La reacción ante Grecia era la prevista: los mercados bajaron, como era de esperar, pero ya sabemos que en estos mercados no hay vigilancia, los chamarileros venden siempre mercancía defectuosa, caducada y a veces podrida, y a precios sin control; en realidad son delincuentes disfrazados de tenderos. También las voces de los que mandan en Europa se hicieron notar, aunque con prudencia, sin descubrir sus cartas siempre marcadas. Los partidos españoles se desmarcan de los griegos (yo a ese Pasok no lo conozco, dice uno; la culpa la tiene Syriza, dice el otro) Y al fondo todos esperan a ver que pasa con la deuda que era privada hasta que el gobierno griego anterior la hizo pública con la presión europea. Pero, ¿que pasaría si les diera un arrebato (que es lo que temen en Europa) y decidieran no pagar la deuda? Bueno, pues ya hay opiniones al respecto, y una de ellas, la del premio Nóbel Stiglitz afirma que sería bueno y saludable. Y el mundo seguiría girando un poco más optimista, pero siempre a lo suyo. 

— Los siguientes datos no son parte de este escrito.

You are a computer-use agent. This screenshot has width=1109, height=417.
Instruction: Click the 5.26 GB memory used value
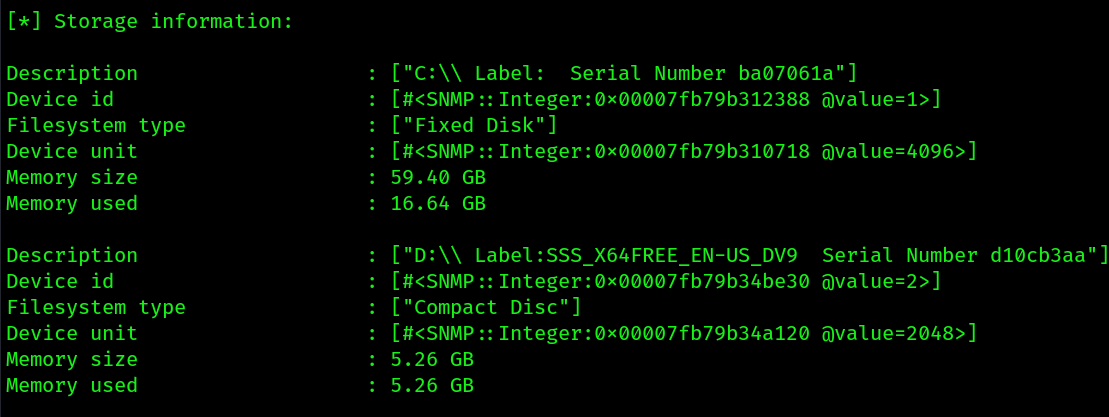(x=432, y=386)

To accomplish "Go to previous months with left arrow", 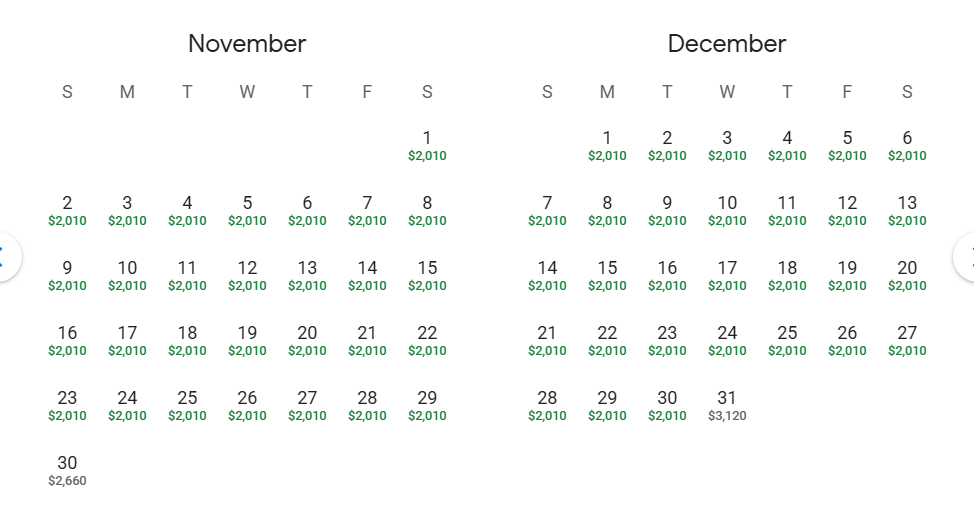I will point(4,255).
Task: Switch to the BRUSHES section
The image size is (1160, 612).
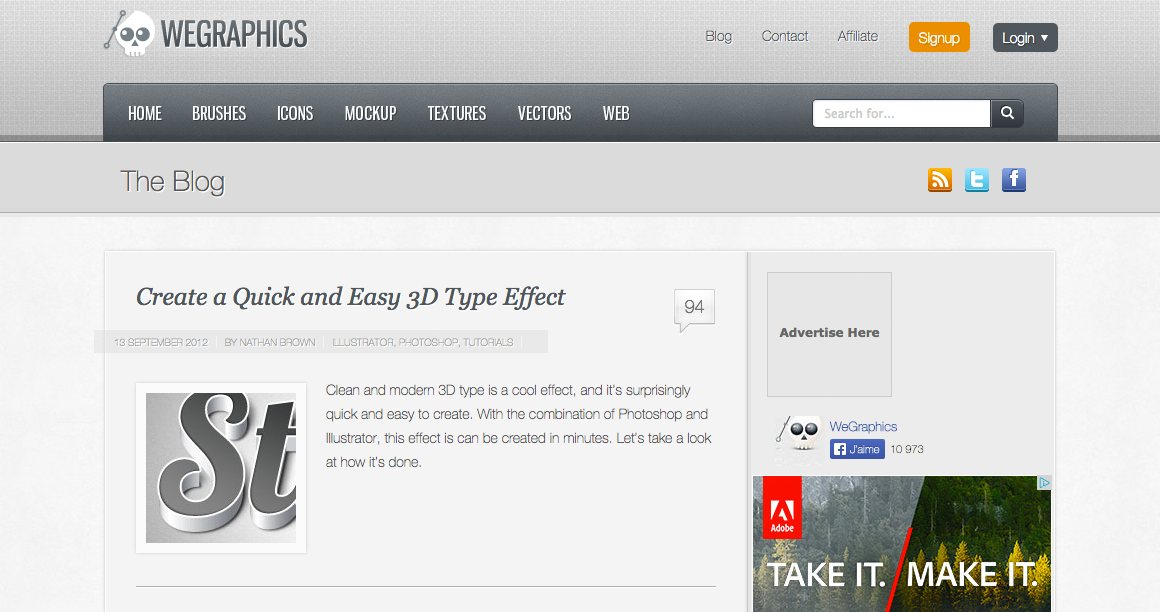Action: (219, 113)
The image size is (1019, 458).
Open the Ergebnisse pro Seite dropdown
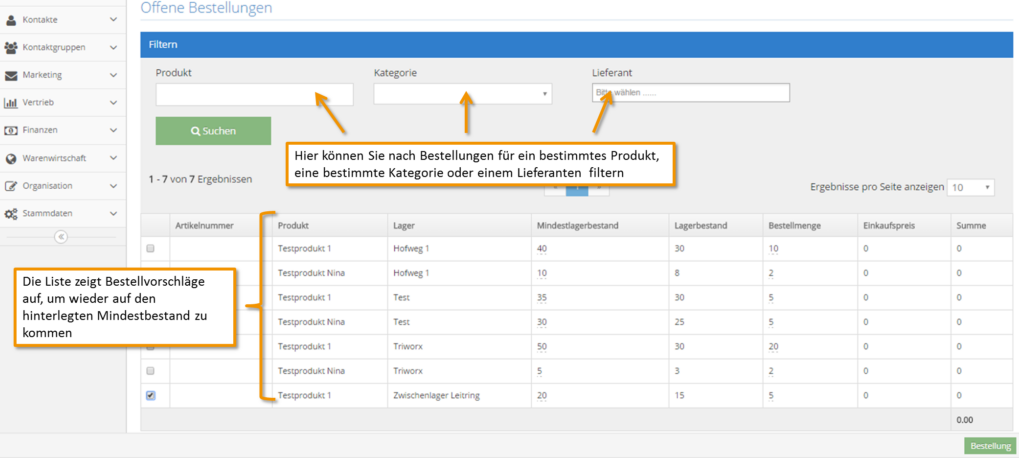(970, 187)
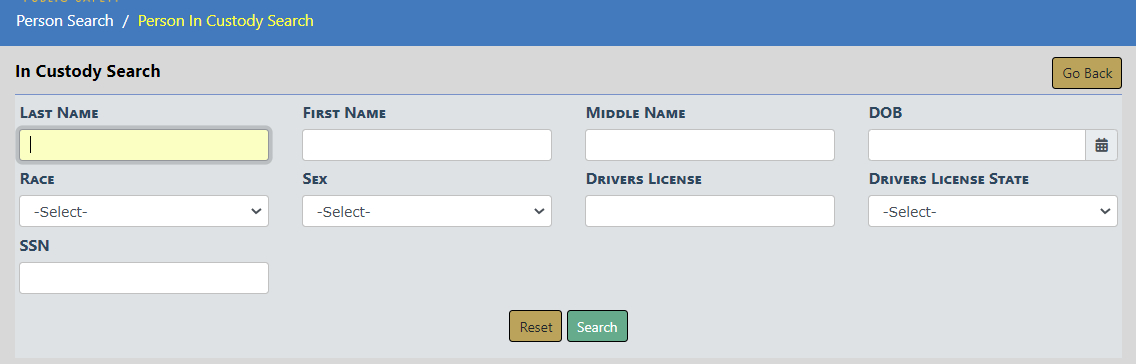Click the Middle Name label text
Screen dimensions: 1136x364
click(635, 113)
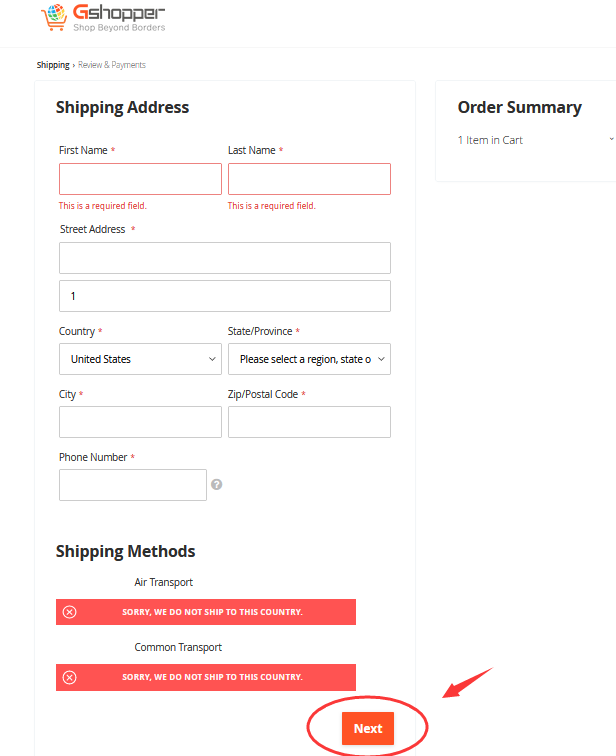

Todas las estrategias por mantener el poder y todas por conquistarlo no son nada ante los pequeños detalles que nos salvan de tanta hipócrita ruíndad. El gesto de la anciana desahuciada de Vallecas de dar la mitad del dinero, que recaudó para ella el Rayo Vallecano, a los hijos de un portero de fútbol nigeriano, muerto en la pobreza madrileña, vale más que todos los partidos políticos, todos los mercados de valores, toda la palabrería de los rimbombantes. Ante gestos como este, el mundo se para un momento, para todo lo demás sigue girando sin parar.